Task inputs
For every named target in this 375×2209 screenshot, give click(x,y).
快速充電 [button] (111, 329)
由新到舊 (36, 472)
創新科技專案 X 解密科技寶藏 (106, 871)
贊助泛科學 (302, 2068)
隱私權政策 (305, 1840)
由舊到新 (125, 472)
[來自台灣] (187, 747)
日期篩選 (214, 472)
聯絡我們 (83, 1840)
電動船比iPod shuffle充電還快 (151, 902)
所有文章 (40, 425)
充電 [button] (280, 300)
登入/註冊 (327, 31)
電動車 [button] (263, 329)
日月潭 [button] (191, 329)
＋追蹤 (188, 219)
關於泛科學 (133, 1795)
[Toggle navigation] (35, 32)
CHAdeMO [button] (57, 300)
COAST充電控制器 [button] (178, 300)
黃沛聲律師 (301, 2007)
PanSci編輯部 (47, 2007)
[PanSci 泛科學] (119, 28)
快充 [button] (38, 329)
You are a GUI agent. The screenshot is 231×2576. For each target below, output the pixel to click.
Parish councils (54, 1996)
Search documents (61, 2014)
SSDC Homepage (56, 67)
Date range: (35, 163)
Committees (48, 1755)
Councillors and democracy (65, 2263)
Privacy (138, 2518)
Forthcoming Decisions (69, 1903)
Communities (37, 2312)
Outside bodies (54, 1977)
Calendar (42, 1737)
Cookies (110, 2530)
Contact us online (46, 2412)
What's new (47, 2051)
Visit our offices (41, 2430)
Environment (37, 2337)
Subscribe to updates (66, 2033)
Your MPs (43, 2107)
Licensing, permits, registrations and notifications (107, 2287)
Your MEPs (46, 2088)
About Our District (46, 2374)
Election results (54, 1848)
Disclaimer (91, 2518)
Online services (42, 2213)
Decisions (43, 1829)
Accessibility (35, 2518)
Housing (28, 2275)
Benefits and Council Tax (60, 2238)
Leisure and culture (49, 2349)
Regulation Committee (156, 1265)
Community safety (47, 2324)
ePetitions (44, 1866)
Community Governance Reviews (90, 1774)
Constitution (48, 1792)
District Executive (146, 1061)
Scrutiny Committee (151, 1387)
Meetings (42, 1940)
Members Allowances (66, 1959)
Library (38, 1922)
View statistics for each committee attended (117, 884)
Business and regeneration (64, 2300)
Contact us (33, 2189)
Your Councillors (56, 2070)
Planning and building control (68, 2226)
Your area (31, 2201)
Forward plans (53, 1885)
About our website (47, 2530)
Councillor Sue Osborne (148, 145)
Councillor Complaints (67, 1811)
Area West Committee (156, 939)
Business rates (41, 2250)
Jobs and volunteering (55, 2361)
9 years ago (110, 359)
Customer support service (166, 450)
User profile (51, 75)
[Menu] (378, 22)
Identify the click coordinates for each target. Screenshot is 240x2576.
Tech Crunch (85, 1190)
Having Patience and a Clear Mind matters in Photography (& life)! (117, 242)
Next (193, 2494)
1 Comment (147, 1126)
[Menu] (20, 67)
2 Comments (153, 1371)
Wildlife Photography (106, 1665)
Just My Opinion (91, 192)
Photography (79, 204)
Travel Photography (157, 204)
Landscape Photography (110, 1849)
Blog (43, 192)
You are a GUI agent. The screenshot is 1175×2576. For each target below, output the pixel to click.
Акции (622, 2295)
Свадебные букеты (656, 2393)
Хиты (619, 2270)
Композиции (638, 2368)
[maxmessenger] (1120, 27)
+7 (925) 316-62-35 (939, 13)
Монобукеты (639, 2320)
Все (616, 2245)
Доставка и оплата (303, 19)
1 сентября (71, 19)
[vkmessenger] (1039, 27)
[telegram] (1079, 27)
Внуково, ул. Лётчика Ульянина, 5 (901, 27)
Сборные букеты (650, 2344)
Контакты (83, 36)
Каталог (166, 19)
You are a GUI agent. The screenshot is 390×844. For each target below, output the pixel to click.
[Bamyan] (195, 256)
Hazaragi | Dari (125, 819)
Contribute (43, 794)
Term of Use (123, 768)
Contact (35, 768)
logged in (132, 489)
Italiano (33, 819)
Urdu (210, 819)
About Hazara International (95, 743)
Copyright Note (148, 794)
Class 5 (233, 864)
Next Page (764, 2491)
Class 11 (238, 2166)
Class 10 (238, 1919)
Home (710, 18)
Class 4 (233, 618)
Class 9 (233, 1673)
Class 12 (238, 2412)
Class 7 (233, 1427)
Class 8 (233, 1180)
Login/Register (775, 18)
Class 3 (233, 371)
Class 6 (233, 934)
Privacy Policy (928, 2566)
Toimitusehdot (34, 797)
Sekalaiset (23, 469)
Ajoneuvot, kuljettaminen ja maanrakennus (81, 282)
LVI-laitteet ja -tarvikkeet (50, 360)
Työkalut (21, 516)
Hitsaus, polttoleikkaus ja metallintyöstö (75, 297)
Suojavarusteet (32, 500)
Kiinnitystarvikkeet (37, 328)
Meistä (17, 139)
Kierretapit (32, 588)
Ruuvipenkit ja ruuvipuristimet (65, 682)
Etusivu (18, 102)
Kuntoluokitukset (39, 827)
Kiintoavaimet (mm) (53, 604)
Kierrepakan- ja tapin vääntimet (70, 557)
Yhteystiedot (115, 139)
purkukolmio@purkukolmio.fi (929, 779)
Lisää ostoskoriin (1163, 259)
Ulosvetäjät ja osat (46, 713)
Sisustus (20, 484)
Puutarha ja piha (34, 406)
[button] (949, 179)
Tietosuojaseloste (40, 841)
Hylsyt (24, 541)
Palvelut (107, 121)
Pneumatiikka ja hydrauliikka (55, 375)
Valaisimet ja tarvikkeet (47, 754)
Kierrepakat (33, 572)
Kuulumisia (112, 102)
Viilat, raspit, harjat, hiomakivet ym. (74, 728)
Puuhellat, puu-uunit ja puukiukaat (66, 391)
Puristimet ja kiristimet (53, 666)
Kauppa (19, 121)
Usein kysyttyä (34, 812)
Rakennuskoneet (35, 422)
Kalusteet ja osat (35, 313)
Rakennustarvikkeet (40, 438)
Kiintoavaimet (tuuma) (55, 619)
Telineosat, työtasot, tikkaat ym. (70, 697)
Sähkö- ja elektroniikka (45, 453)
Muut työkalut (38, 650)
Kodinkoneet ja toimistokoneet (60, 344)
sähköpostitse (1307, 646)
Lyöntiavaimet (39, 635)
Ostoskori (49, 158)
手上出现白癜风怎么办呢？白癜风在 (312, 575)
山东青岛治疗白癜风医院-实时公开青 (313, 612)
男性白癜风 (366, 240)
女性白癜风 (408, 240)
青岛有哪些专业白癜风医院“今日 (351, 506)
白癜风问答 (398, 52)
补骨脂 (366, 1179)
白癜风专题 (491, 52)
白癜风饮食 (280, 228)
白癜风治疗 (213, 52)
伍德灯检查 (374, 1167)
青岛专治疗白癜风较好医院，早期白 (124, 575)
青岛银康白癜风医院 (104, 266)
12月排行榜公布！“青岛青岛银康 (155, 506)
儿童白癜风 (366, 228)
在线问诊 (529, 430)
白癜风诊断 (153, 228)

Task directions
Pull every line containing "pixel" from the material above.

Response to the task
You are a GUI agent. The screenshot is 231×2576. For each target below, output the pixel to click.
You are a GUI agent. The screenshot is 1175×2576. For each target below, output the pixel to click.
You are a GUI agent. The screenshot is 390×844. For each target below, output the pixel to click.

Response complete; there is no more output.